Exercise prompt :: Return the lines below word for word, starting with the line that contains "Viewport: 600px width, 664px" and ending with the line that contains "will [x=150, y=750].", both included.

A block of data ::
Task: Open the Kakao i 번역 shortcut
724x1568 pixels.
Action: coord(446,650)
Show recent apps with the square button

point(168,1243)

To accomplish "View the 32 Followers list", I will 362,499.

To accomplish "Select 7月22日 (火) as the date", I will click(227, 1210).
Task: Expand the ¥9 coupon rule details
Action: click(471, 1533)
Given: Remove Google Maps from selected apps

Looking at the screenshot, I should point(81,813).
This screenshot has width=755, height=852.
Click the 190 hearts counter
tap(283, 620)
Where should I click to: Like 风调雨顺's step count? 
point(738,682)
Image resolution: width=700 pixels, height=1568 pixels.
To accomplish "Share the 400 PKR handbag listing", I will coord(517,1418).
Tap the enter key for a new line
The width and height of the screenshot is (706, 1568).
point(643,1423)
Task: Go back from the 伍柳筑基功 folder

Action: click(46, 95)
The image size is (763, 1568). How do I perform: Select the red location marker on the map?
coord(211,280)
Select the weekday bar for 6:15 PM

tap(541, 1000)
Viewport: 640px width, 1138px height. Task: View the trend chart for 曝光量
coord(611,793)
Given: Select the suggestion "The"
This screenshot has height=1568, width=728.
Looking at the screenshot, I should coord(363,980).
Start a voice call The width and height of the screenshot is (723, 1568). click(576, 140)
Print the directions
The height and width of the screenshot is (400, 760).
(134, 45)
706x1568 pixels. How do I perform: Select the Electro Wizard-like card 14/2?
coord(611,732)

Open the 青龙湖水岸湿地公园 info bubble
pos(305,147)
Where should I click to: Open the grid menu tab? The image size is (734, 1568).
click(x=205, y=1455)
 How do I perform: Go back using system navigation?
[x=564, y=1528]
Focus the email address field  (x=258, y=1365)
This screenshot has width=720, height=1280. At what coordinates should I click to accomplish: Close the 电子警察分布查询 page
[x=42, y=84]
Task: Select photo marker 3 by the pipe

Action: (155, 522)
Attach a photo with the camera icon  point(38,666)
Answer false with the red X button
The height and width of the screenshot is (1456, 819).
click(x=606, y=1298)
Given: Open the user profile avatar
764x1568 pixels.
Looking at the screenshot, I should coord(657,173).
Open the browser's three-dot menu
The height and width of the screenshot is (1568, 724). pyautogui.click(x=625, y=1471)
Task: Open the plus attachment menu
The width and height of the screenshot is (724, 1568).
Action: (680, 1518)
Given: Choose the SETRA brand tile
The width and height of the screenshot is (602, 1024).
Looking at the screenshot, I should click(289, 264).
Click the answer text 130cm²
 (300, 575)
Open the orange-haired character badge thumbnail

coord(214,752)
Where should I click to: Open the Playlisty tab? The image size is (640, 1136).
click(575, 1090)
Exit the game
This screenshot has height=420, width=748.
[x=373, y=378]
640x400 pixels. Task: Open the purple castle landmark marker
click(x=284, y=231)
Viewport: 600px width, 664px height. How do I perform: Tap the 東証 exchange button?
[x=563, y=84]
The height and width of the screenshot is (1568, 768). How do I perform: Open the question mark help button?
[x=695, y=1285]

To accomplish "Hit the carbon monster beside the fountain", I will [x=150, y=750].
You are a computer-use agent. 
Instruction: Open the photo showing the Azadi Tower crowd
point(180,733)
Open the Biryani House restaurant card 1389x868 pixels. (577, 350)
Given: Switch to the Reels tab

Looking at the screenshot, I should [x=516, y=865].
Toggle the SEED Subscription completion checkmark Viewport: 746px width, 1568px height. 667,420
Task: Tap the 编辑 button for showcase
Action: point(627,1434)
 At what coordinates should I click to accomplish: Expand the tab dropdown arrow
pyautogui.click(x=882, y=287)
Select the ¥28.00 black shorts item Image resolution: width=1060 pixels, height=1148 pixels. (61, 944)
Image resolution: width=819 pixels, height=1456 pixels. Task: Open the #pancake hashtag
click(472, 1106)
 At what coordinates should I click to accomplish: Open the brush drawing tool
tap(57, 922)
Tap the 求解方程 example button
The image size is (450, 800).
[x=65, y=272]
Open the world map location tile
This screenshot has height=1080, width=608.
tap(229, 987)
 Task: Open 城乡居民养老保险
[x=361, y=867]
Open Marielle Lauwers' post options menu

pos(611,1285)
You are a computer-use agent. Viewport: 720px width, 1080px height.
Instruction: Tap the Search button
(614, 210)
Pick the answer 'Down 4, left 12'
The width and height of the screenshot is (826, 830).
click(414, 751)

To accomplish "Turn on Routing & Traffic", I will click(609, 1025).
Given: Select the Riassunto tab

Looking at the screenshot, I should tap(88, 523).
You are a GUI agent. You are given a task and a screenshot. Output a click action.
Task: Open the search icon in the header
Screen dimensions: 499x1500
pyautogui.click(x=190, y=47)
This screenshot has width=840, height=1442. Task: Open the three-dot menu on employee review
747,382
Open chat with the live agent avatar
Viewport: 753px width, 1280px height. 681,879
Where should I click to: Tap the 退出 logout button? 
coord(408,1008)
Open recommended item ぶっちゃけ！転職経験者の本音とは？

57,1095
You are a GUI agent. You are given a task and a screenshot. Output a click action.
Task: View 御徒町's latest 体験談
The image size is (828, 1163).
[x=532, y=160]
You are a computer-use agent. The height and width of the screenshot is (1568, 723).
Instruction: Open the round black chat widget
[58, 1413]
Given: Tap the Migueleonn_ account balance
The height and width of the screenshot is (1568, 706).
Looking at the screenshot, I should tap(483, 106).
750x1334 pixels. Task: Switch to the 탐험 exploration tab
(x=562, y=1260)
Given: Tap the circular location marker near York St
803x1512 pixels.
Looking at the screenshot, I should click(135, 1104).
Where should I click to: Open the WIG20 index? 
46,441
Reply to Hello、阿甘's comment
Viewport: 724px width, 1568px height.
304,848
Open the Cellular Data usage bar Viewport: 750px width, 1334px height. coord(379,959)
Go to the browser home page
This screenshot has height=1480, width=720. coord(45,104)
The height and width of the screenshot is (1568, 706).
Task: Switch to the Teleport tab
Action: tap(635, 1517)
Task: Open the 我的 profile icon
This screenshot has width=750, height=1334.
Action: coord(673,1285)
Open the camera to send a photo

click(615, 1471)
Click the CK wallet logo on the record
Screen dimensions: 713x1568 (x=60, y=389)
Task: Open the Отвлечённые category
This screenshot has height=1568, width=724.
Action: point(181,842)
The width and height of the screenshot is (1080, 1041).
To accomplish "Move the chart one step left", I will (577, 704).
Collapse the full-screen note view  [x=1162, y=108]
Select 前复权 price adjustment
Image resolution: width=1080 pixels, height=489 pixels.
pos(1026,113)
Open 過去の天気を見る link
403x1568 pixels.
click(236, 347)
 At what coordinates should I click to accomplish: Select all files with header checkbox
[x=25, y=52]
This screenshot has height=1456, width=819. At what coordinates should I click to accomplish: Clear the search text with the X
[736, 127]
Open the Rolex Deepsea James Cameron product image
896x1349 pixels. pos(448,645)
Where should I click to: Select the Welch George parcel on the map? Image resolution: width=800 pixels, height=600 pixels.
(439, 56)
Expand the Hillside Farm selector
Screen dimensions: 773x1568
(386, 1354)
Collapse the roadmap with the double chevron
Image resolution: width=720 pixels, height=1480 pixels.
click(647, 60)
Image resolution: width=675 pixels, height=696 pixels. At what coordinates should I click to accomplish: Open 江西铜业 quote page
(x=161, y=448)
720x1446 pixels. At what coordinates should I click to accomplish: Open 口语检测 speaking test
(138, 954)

Result ::
Viewport: 600px width, 664px height. How do I perform: Tap the 東証 exchange button?
[x=563, y=84]
The height and width of the screenshot is (1568, 768). How do I perform: Open the question mark help button?
[x=695, y=1285]

To accomplish "Hit the carbon monster beside the fountain", I will [x=150, y=750].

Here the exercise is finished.